Ruthie Collins, founder of Cambridge Art Salon, gives her arty picks of the month
Summer, with its ‘mad, naked’ nights (Walt Whitman) can feel like a glorious surprise when it arrives. As it gets hotter, the sea calls. But as a sense of crisis and action deepens in relation to the sea, we all yearn to protect its life and its beauty. I’ve just had a poem published in Like the Sea I Think, a new collection of maritime writing from East Anglia. Called Persephone Wakes, it’s part literary activism in response to the climate emergency, part joyous sea-quest to reawaken our connection to the planet. With East Anglia’s many beautiful coastal spots, it remains a source of inspiration for artists in Cambridge: communicating with the sea can be a rhapsodic way of connecting to the natural world.
So, if you can’t get out to the beach, why not take your pick of seascape-inspired artists this month and go on a sea-quest of your own? Anja Perry’s first ever solo show is at Boudoir Femme on King Street this month, featuring sea-inspired, light, visceral acrylics on glass – not a canvas or paintbrush used, these iridescent beauties are created using acrylic pouring. A former shipping lawyer and diving instructor, Perry shows her technical and professional influences in this sparkling show. Or, as this is the time of year that art pilgrims march around the city as part of Open Studios, continue your sea-quest there. For anyone new to the city, or the initiative, which attracts thousands of visitors every year, this is a fantastic way to meet artists face to face, or enjoy some lesser known spots opened up to the public. There are literally hundreds of artists and spaces to choose from, so I’d recommend having a cuppa, a leaf through the guide and, in addition to going along to your personal favourites, making space for new artists this year.

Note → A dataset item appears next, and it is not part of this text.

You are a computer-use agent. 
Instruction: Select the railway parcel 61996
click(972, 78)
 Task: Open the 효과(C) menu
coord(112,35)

Enjoy Alison Litherland’s wild, expressive abstracts at Artworks, or Lyz Gardner, whose studio is out in Ely, is an East Anglian oil painter whose work you can find in Cambridge Contemporary Art. Catherine Mellis’ bold, elusive monoprints are a joy, inspired by scuba diving, light and being underwater. Helen Foster, a scientist whose art teacher told her to see a psychologist if she wanted to study art – paints abstracts with a scientific twist, with startling results (choose science or art – ‘do both’ she says!). Or check out Melanie Max, whose bright, evocative seascapes are full of light. Don’t forget Cheryl Warren’s stunning abstracts: mesmerising and uplifting.
Communicating with the sea can be a rhapsodic way of connecting to the natural world
Those with kids in tow, find children’s illustrators to entice the little ones – Amanda Hall, exhibiting in Romsey Town, is ace (and you’re not far from the Cambridge Waffle Company on Mill Road, with its amazing draw-on-the-walls colouring in – why not draw the sea?).
I’m also making time to head to The Silence of Time: The Spaces In-Between, by Loukas Morley at the Museum of Classical Archaeology this month (pictured). This long-awaited solo show, at one of Cambridge’s most fascinating hidden-away museums, will be a treat for fans of Morley’s work. His large-scale abstracts are striking in their modernity and bold colour in this environment. Sea-questers can hunt for the Cape Artemisium God, possibly Poseidon, Greek god of the sea, which was found in a shipwreck, while enjoying the collection of 450 casts of classical sculpture on display. Or hunt for the Lysicrates Monument (Dionysus turning pirates into dolphins – they had kidnapped him, so he punished them).
“Loukas has achieved something really quite rare and exciting with this exhibition,” enthuses curator Suzanne Turner. “It is no exaggeration to say he has transformed our Cast Gallery, making time and space seem to fold upon itself with carefully placed mirrors and large-scaled installations. Newly made works nestle among the casts, but even the older pieces from his repertoire seem at home. It is almost as if they had always been here, amplifying the very lifeforce of our classical collection.”
Finally, for those looking for actual sea, there’s also the chance to catch Will Self this month over in Great Yarmouth. He’s talking with Ryan Gander, whose bold sculpture, Really bad thing seen from a different perspective (The pet giraffe of the thief that stole a Barbara Hepworth sculpture from Dulwich Park), has been installed at Merrivale Model Village. On the way back to Cambridge, catch Lines of Sight: WG Sebald, at Norwich Castle; an exhibition on one of East Anglia’s most respected writers. Whatever you do, make the most of those glorious afternoons. “Summer afternoon – summer afternoon… the two most beautiful words in the English language,” (Henry James). Have a fantastic July, all.